《旅と寄付 #3》ムンク美術館(オスロ)
ムンクといえば “叫び”。大学生の頃、私はこの作品で描かれている“耳を塞いでいる人”の空気人形を部屋に飾っていた。1mくらいあって、なかなかの存在感だった。
オスロ中央駅の近くから歩いていくと、13階建てのビルに大きく「MUNCH」と書かれた建物が見えてきた。2021年に開館した新しいムンク美術館だ。
展示室に入り、恥ずかしながら《叫び》が複数点存在することをこの日に初めて知った。美術館には3点が所蔵されており、30分ごとに1点ずつ鑑賞できる仕組みになっている。想像よりも作品は小さく、それでも画面から立ちのぼる不安やざわつきが強く残った。
ムンク美術館の主要コレクションは、エドヴァルド・ムンク本人による遺贈が基盤となっている。1940年代、ムンクは自作の絵画・版画・素描、さらには日記や手紙まで、約28,000点をオスロ市に遺贈した。
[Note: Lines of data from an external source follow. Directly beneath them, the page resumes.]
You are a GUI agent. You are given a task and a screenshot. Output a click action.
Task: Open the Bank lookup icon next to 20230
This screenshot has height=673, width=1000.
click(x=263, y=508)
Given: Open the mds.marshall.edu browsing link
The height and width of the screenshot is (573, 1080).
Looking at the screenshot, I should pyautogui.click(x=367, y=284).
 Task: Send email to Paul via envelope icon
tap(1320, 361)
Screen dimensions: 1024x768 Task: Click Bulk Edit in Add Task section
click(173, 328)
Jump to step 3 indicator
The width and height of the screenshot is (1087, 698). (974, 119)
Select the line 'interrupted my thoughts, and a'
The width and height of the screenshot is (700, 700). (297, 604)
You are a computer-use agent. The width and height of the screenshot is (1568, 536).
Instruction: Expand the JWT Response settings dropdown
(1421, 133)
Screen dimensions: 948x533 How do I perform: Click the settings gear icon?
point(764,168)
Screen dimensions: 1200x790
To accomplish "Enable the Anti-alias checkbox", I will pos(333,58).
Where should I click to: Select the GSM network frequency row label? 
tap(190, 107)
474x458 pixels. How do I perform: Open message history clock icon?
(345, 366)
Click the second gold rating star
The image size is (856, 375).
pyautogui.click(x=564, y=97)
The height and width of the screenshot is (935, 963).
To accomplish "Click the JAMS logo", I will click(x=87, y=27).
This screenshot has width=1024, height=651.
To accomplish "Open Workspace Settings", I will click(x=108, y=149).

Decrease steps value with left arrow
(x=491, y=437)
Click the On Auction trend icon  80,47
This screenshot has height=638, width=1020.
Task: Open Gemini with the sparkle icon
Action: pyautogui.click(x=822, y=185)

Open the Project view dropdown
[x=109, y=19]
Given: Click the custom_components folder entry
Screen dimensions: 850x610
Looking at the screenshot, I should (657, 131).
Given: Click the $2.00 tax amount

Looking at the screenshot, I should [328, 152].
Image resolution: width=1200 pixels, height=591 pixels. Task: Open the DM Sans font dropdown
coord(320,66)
その後、遺族からの寄贈も重なり、現在の大規模なコレクションが形づくられている。
美術館の運営は主に公的資金によって賄われているが、企業スポンサーや入館料、ショップの収入も施設の維持に欠かせない。
膨大なコレクションが所蔵されているムンク美術館。私は《叫び》を1点だけ駆け足で鑑賞したが、これから訪れる方には、3点すべてを時間をかけて巡ることをおすすめしたい。